I do hope they are helpful in facilitating workgroup discussions of XML
versioning.
Assumptions & Rationale
In this exposition, the term “vocabulary” is used broadly and
somewhat informally to refer to a user-defined XML language that is used for
some purpose or other. It is
assumed that a given version of such a vocabulary will be describable by some
XML schema that can validate element information items conforming to the
vocabulary. Though informal, this
definition should suffice to introduce the design. Indeed, some of the characteristics of a
vocabulary (I.e. what can be validated, what can be versioned, etc.) become
clearer from the design itself.
Note that a vocabulary is not necessarily a single namespace, and a
single namespace may embody all or part of more than one vocabulary.
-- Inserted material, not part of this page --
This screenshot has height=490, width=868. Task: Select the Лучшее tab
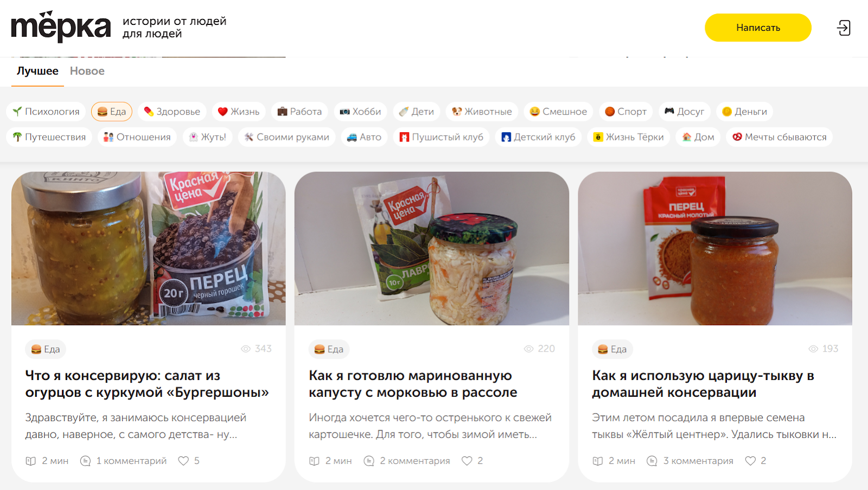pyautogui.click(x=37, y=71)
Changes to a vocabulary may or may not
be made using the same namespace(s) as the original.
There seems to be wide divergence of opinion as to how
vocabularies will evolve in various scenarios, who will be involved in making
changes, how often the same vocabulary will be revised over time, what sorts of
incompatibilities may be introduced, which users will have which versions of a
schema, how documents that use multiple evolving namespaces are to be managed,
and so on. Some of the specific
proposals that have been discussed make particular assumptions about the answers
to these questions. A thesis of
this proposal is that XML Schema can relatively easily be adapted to support a
quite broad range of answers to the above questions.
Specifically, this proposal is based on the following
assumptions and design goals:
·
The same vocabulary may be versioned or fixed
repeatedly. Accordingly, the design
should be convenient to use even after 20 or 30 such revisions.
·
The versioning mechanisms should not presume particular
instance constructions such as <extension> elements.
·
In some but not in all cases, forward and/or backward
compatibility is be required: I.e.
it should be possible but not essential to write early schemas that will somehow
accept content that is not fully defined until later, and schemas for later
versions will often but not always validate earlier forms of the vocabulary.
·
Conversely, breaking changes should not be
forbidden. For example, it may be
that an early construct is deprecated at some later time, and perhaps completely
disallowed eventually. Likewise,
later versions may introduce constructs that are rejected outright by earlier
ones.
·
It should be possible to check for or force various
sorts of forward or backward compatibility when desired.
·
Schemas for versions of a vocabulary may but need not
form a sequence or tree, in which later versions somehow directly reference
particular schema documents for earlier versions. This choice allows for redefinition of
the same vocabulary by multiple organizations or in multiple schema files, as
XML does today. In this design, you
can rewrite the schema for my vocabulary to adapt it for your own use (this may
or may not be good common practice, but the versioning mechanisms do not
prohibit it.)
·
A consequence of the point above is that the schema for
version x is not necessarily expressed as a delta to the schema for version x-1,
if in fact the versions form a sequence at all. Such incremental definition schemes are
convenient, but do not necessarily scale to the case where the same vocabulary
is revised 20 or 30 times. In such
a case one would need up to 30 schema documents to assemble the effective
schema. Accordingly, this design
allows for but does not require such incremental definition.
·
As discussed above, no unnecessary assumptions should be
made regarding the relationships between vocabularies and XML Namespaces. Often, a vocabulary will be
expressed primarily as a single XML namespace. Often, to maintain forward and backward
compatibility, that same namespace will be used in subsequent versions as
well. Nothing in this design
prohibits the use or coordinated evolution of multiple namespaces, the addition
of new namespaces in subsequent versions of a vocabulary, etc.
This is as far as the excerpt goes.